New Jersey already operates under the lowest PLA threshold in the nation at $5 million. This law goes even further, opening the door for PLA mandates on small, routine, and purely local construction projects that have historically been delivered efficiently through open and competitive bidding.
As enacted, A-5967 / S-4864 will:
· Expand PLA mandates to projects of any size, regardless of scope or complexity
· Reduce competition and limit bidder participation, particularly among qualified local contractors
· Disadvantage merit shop contractors and their workforce, excluding many skilled workers from public projects
· Increase construction costs and project delays. The only study ever published by the N.J. Commissioner of Labor (despite being statutorily required to perform one every year) found PLAs on school construction projects were 30% more expensive and had an average construction schedule duration of 100 weeks compared to 78 weeks for non-PLA projects. Both statistics can be tied directly to costly rules in union labor contracts, and both will now fall to an even greater degree on the shoulders of the state’s taxpayers. A parting gift that costs taxpayers in what is already the most heavily taxed state in the country goes beyond mere patronage. When many New Jersey families are struggling to make ends meet, throwing an expensive bone to New Jersey unions is a tone-deaf abuse of power.

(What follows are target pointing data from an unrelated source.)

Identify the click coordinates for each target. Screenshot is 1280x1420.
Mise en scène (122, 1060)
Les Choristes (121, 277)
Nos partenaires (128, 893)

Last week a broad coalition of contractors, small businesses, union representatives, minority- and women-owned businesses, and community leaders called on New Jersey lawmakers to reject the legislation that would disproportionately harm workers, employers, and minority and women-owned businesses and will increase the cost of taxpayer-funded public works projects.
The coalition, representing hundreds of thousands of New Jersey employers and workers, includes the African American Chamber of Commerce of New Jersey, United Steel Workers 318, NFIB NJ, NJ Independent Electrical Contractors Association, and the United Service Workers Union.